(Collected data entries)
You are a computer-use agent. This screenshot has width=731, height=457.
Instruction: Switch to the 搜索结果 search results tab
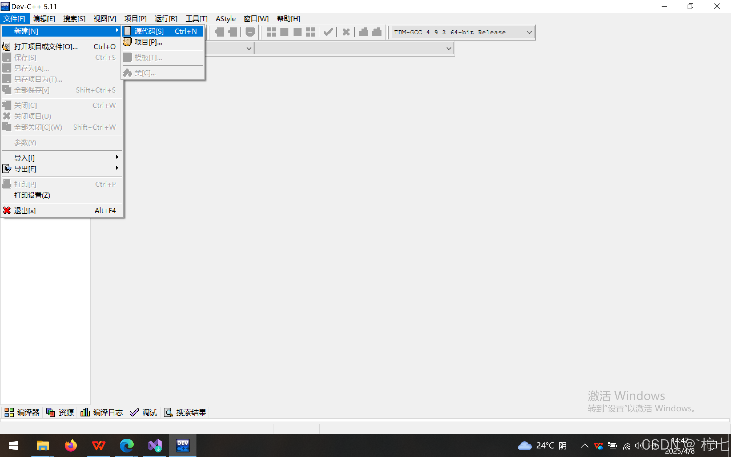(185, 412)
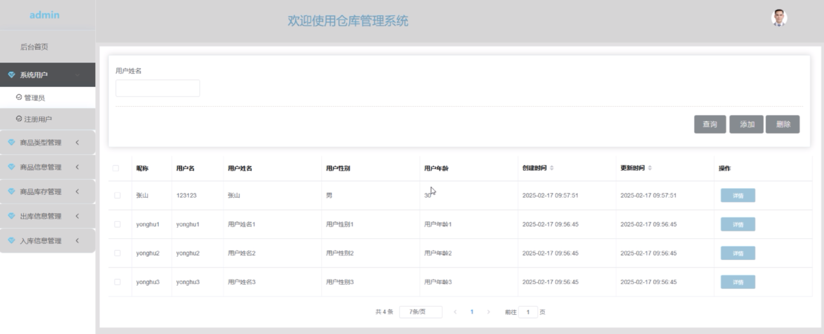Click the diamond icon beside 入库信息管理
The height and width of the screenshot is (334, 824).
click(12, 240)
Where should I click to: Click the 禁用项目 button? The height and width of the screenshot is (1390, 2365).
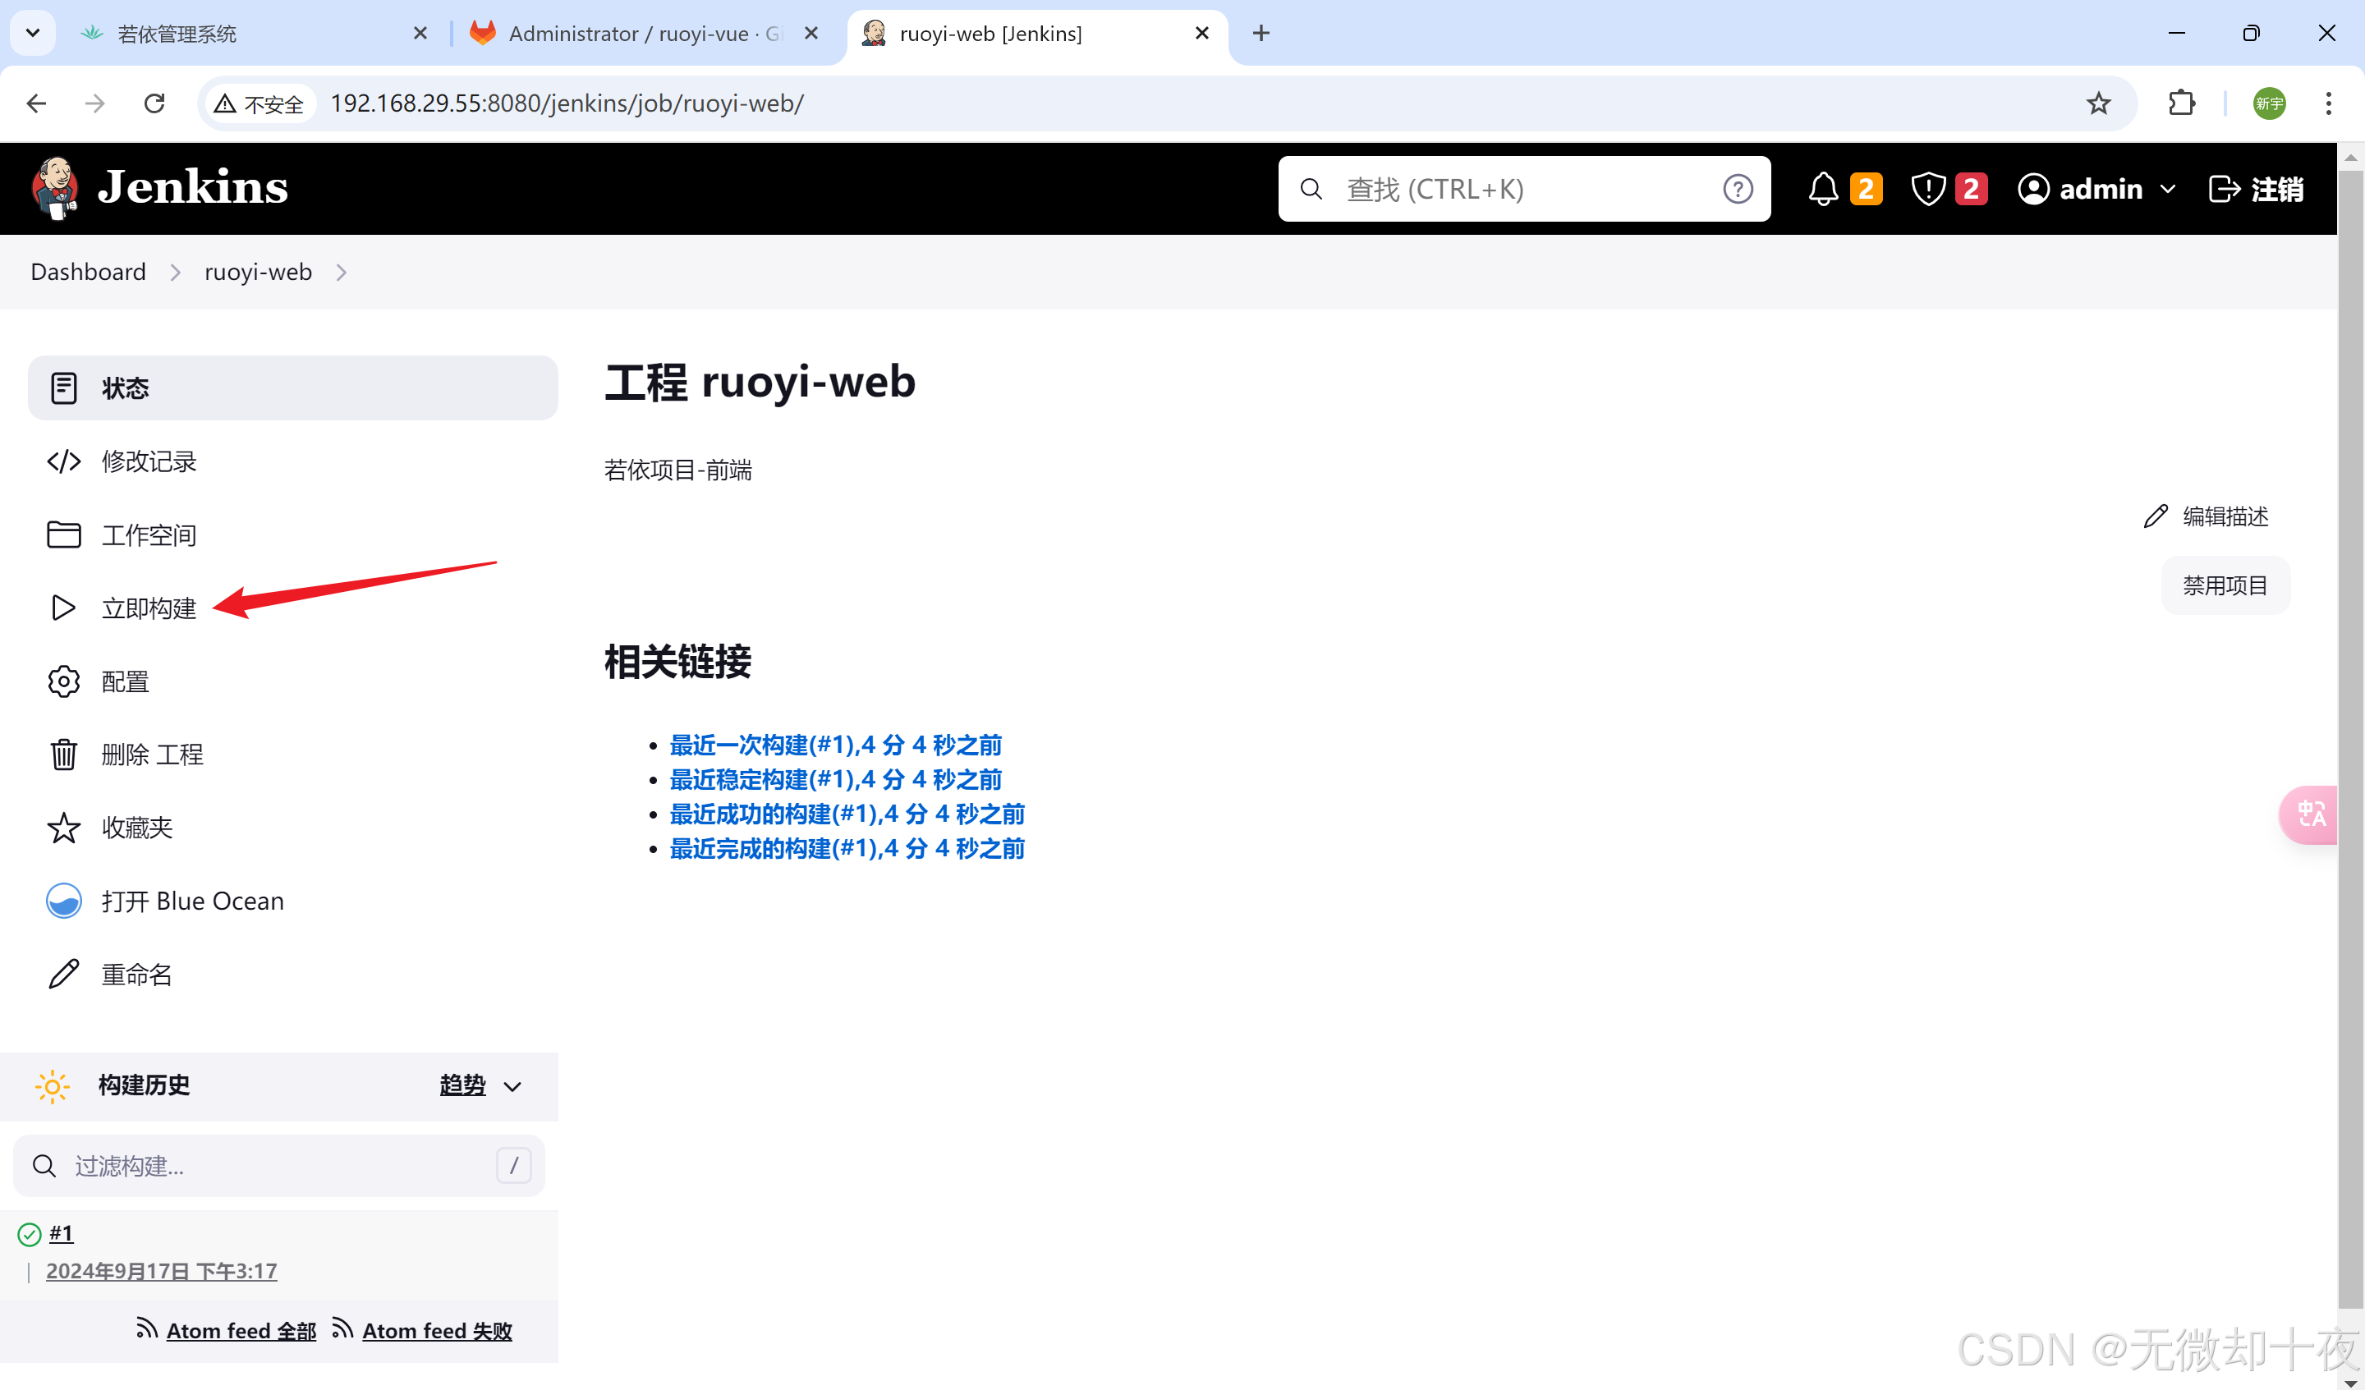pos(2224,586)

| EXERCISE INSTRUCTIONS |
Nothing but the lines from the one that holds "Where should I" through the end of the data should appear, written out exactly, without pictures.

| ANSWER TO THE EXERCISE |
Where should I click to: Click the 禁用项目 button? The height and width of the screenshot is (1390, 2365).
pos(2224,586)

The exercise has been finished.